Natural Language Processing

The textual nature of social media provides a rich corpus for analysis. These represent our efforts to extract meaning from the words we collected.

Sentiment Analysis What makes 140 characters positive or negative?

We performed sentiment analysis on our collection of tweets and posts in an attempt to extract meaningful measurements of “positivity” and “negativity” (somewhat subjectively defined). To accomplish this, we drew upon NLTK’s sophisticated textual toolset and the WordNet and SentiWordNet databases for word sense disambiguation and sentiment classification (respectively).

Note that SentiWordNet uses a semi-supervised classification mechanism that does not always produce intuitive results. Our classifications also rely on aggregations of word-wise classifications, rather than producing a “holistic” sentiment classification like that which a human would produce. The implications of this process (and some odd results that it produces) are discussed below.

To obtain useful data, we implemented a straightforward process of traversing every tweet and Facebook post we have collected, used NLTK to perform sentiment scoring and classification, and stored the results for later use. Interested readers ought to refer to our source code.

Our sentiment clasification code is (of course) available on GitHub. For those interested, the following analysis is based on exploratory analysis that is stored in the same repository.

Scoring & Classification Results

A quick analysis of classified tweets reveals some intuitive results. The following tweet was retweeted by Slate, and represents the most "negative" tweet that we observed:

.@KevinNR's sex abuse allegations against @lenadunham? Insulting, unscientific, dangerous, and dead wrong. @Slate

— Mark Joseph Stern (@mjs_DC) November 4, 2014

This tweet from CBS News was the most positive:

Major supermarket chain to start ranking fruits and vegetables - which are "good," "better," "best"?

— CBS News Health (@CBSHealth) October 15, 2014

The reasons for each classification appear obvious. The first is loaded with words that would intuitively be considered quite negative (insulting, dangerous), while the second explicitly lists positive words. Still, our classification method does produce some "head scratching" results. Some of the most negative tweets we retrieved were variations on the following quote from President Obama:

Obama: "Scripture tells us that we shall not oppress a stranger, for we know the heart of a stranger. We were strangers once, too."

— Huffington Post (@HuffingtonPost) November 21, 2014

The intention of the quote was clearly positive and meant to encourage empathy, but it was formed from an aggregation words that SentiWordNet classifies as negative. Thus, our approach is not without drawbacks, but we hope to derive at least some “signal” from our sentiment classifications.

Aggregations of sentiment behavior demonstrate differences between news organizations. The following charts illustrate organizations' proportions of negative and positive posts on each social network, ordered by the difference between the two categories. Organizations with low proportions of either category may be considered more “neutral” (this does not imply journalistic neutrality).

The data above show several interesting patterns:

This analysis demonstrates further utility in our clustering and predictive analyses.
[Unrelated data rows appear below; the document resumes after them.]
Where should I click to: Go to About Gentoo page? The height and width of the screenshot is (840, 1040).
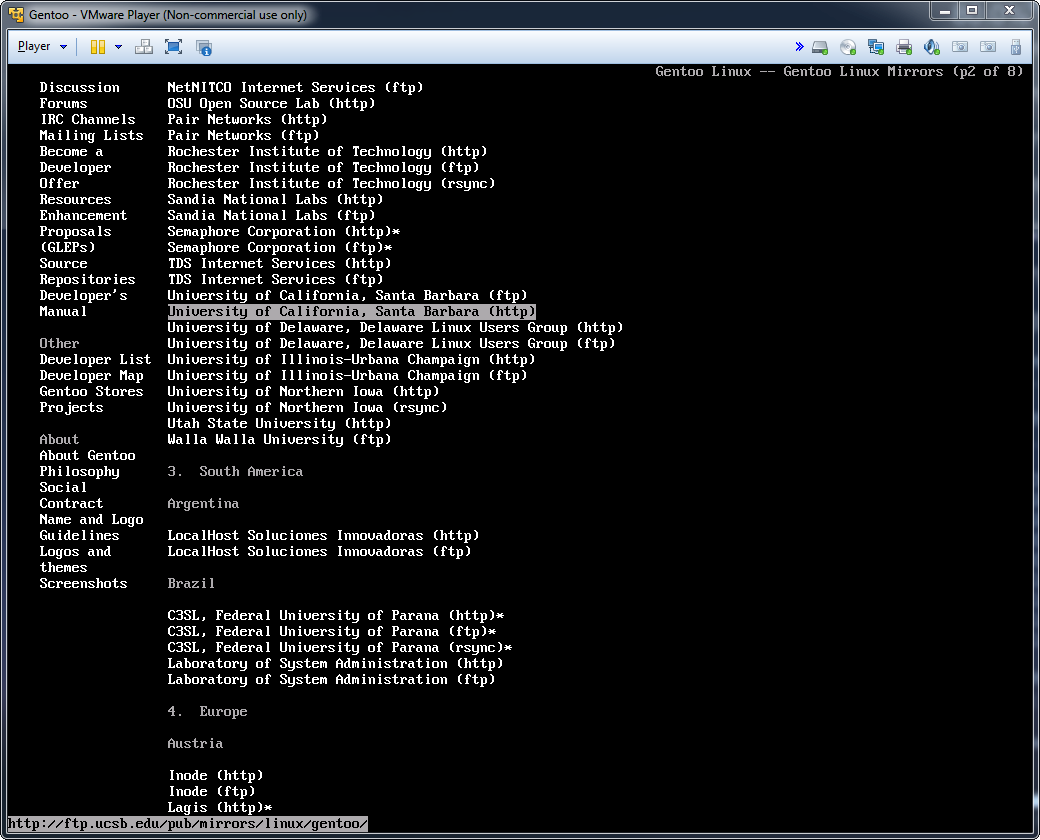point(87,455)
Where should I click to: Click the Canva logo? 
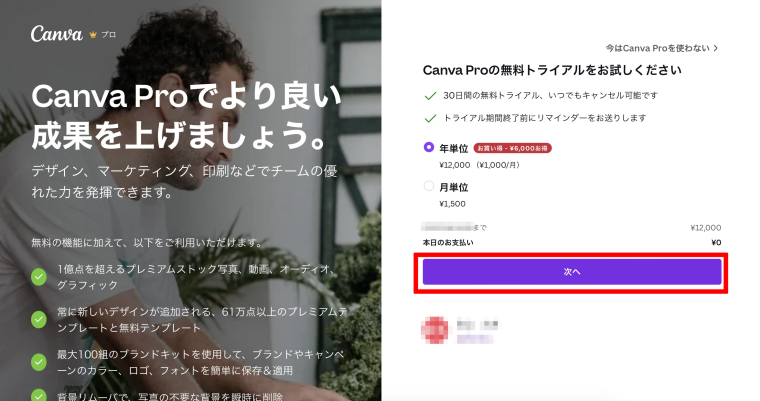57,34
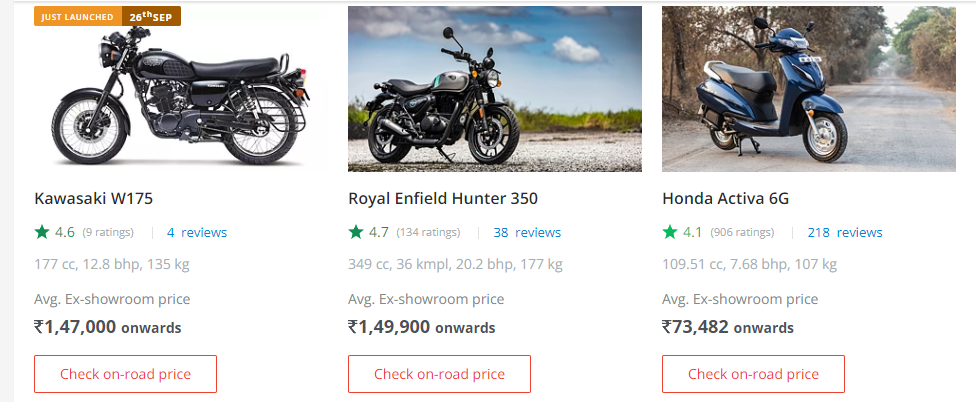Open the Honda Activa 6G scooter photo

809,90
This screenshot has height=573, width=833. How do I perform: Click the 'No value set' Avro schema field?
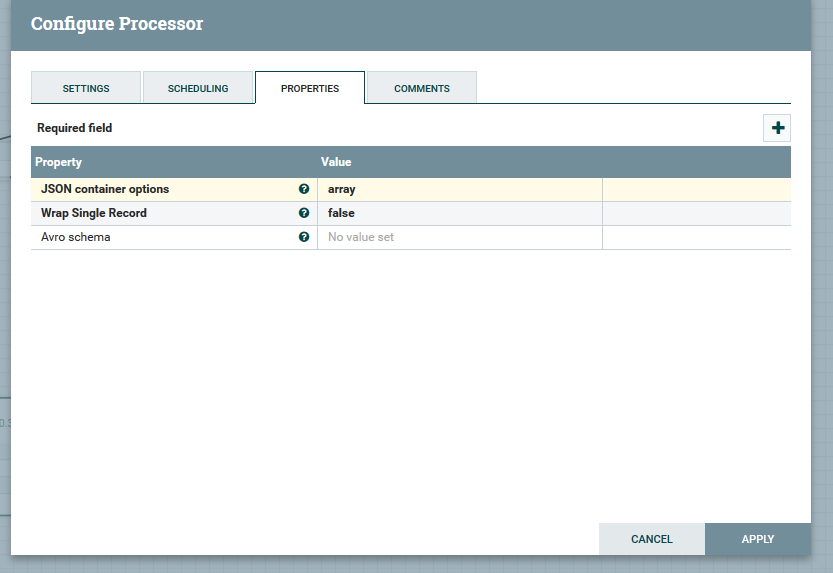(x=459, y=237)
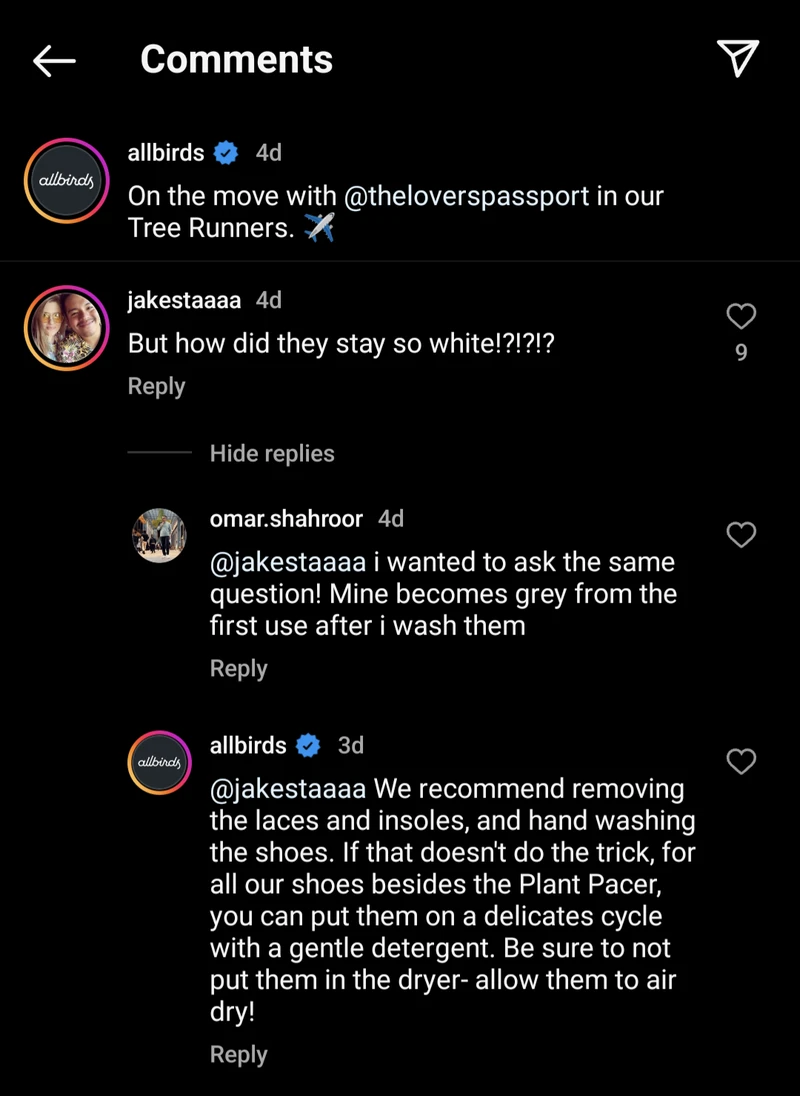Reply to the allbirds washing advice

point(238,1054)
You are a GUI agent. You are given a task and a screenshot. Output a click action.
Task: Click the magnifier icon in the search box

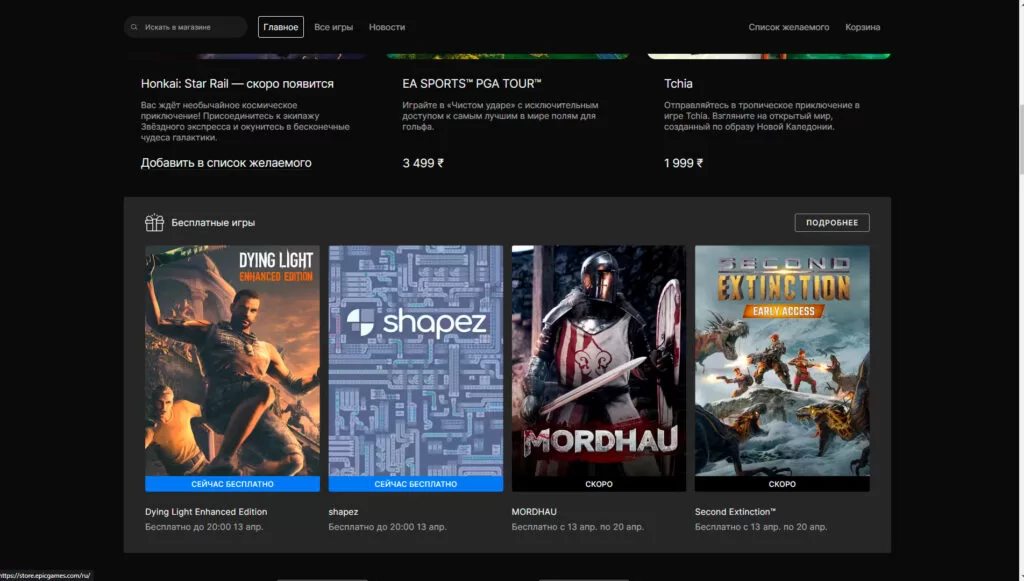(135, 27)
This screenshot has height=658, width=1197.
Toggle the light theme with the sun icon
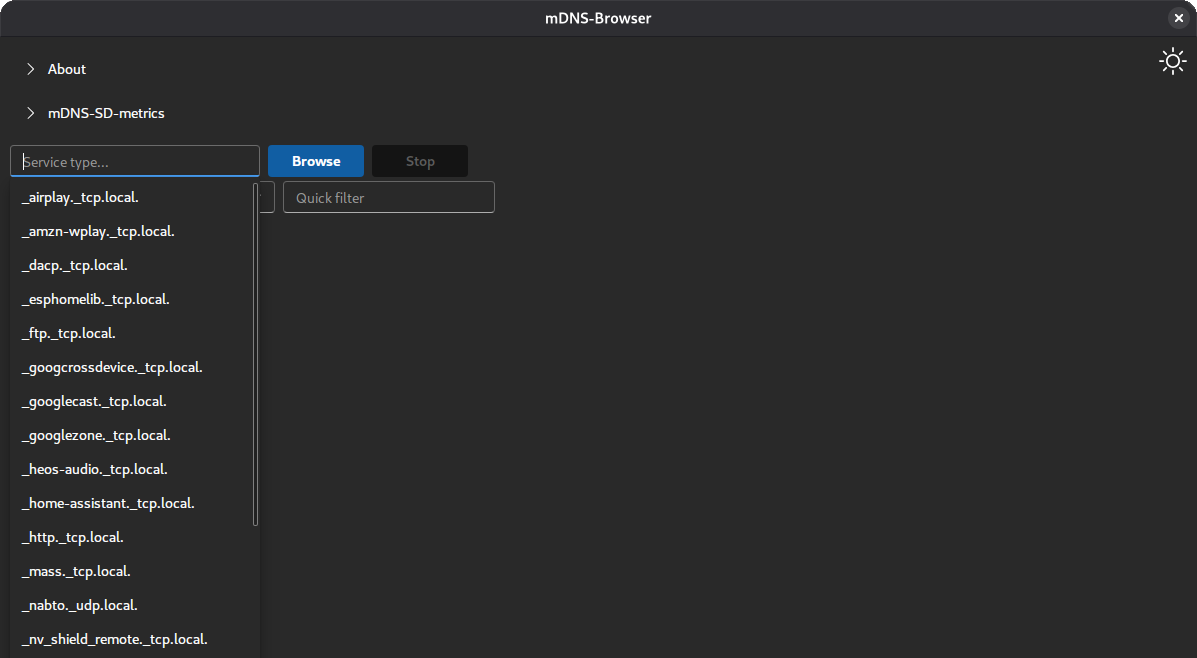pos(1172,61)
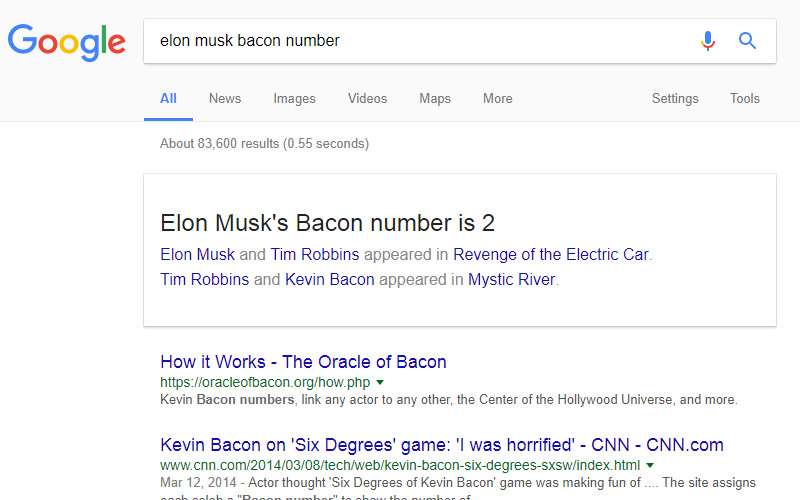Go to the Videos tab
800x500 pixels.
[x=367, y=98]
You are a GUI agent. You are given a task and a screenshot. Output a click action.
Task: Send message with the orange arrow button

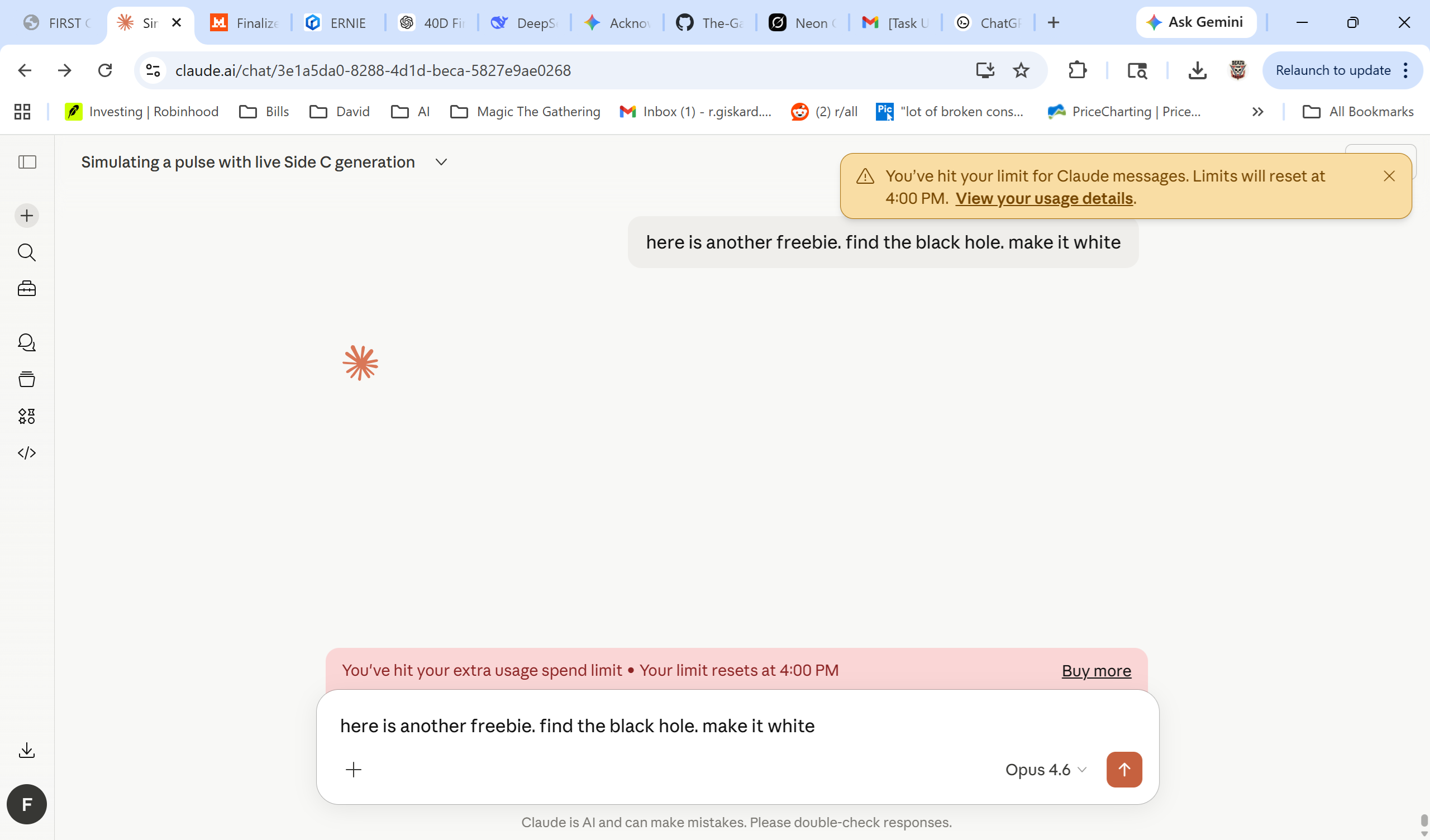(x=1123, y=770)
Topic Modeling What are publishers talking about?

Topic modeling is an automatic way to generate a topic for an article. The computer selects a set of representative words from all corpus (large and structured set of texts) to construct a dictionary. Then it selects a few words in this dictionary to generate topics. Finally, it classifies each topic to different topics.

We used two additional python libraries, nltk and gensim to auto generate the topic for each post from Twitter and Facebook. In general, there are two steps of topic generation. The first step is to lemmatize each post and build a dictionary. The second step is to build the topic model and generate topic for each post.

Lemmatizing posts Make the texts recognizable for machine.

In order to input the texts to train the topic model, we need to clean the text and transform it to the format that is understandable for a computer.

  1. Eliminate stop words: stop words are generally only grammatical in nature but are not very important. We remove them from posts since they are not representative.
  2. Examples of some stop words: 'a', 'about', 'above', 'after', 'again', 'against', 'all', 'am', 'an', 'and', 'any', 'are', 'as', 'at', 'be', 'because', 'been', 'before'...etc.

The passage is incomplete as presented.